By Paul Cherney
On a pure chart read, the Nasdaq has broken out of its trading range. Chartists like to take the high of the trading range minus the low of the trading range and add it to the breakout point for an upside target. When I look at the charts there are potentially two different lows which could be used: the lows from the end of June (Nasdaq 1,598) or the most recent lows in the beginning of August (Nasdaq 1,640). I calculated an upside target for the Nasdaq using each of the lows and those targets are 1,912 and 1,954.

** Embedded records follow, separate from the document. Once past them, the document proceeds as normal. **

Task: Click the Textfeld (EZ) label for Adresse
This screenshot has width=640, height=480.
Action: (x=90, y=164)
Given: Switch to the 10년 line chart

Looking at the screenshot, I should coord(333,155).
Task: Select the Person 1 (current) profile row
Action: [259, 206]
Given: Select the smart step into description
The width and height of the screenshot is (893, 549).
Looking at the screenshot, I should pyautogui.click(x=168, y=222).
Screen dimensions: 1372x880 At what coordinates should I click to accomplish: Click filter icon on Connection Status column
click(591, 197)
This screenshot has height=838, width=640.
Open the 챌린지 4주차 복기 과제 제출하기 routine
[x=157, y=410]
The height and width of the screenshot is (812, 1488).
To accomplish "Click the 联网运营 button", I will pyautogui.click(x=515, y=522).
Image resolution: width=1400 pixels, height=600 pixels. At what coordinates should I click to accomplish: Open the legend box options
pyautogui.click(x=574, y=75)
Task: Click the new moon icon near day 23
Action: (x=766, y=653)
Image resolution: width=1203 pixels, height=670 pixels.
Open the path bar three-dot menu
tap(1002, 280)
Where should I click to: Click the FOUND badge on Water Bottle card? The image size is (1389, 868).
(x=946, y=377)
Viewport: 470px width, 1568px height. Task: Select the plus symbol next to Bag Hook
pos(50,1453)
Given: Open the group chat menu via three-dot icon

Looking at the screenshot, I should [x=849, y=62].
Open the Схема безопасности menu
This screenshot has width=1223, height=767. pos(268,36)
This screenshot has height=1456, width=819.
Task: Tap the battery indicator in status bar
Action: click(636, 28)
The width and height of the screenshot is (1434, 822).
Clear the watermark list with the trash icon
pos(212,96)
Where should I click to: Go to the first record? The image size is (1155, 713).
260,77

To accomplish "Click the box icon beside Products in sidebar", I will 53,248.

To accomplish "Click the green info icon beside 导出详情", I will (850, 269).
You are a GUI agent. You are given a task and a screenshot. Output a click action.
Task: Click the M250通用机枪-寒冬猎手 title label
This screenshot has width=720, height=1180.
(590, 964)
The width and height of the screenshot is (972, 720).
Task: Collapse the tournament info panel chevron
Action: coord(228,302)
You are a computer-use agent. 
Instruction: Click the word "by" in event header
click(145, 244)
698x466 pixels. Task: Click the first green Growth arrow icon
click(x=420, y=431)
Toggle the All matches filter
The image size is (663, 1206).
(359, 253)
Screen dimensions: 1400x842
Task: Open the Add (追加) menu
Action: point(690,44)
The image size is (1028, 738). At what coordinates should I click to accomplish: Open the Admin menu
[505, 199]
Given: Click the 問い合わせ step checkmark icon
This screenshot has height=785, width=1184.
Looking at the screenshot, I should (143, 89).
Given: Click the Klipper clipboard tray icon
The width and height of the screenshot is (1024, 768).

While I have little doubt that at some point the Nasdaq will be printing back above 1,912, the index does have a pretty thick layer of resistance which will probably cause a stall in the current advance. Chart resistance for the Nasdaq is from March, 2002, and it is well defined: 1,845-1,946, with a thick shelf at 1,846-1,873. Resistance becomes especially cluttered with prints of 1,933 and higher because not only is there resistance from March, 2002, there is also the beginning of resistance dating back to June and July of 2001.
S&P 500 resistance (daily bar charts) was established by price action in June, 2002; it is 1,008-1,041, with a focus at 1020-1031. The next resistance is big at 1,048-1,107, from March, 2002.
Prior resistance levels are now support.
Immediate support for the S&P 500 is 1,015-988 with a focus at 1,015-1,008.
Immediate support for the Nasdaq is 1830-1773, it becomes thick starting with prints of 1797-1778. Support runs all the way to 1737.
Another day of gains is likely for Wednesday.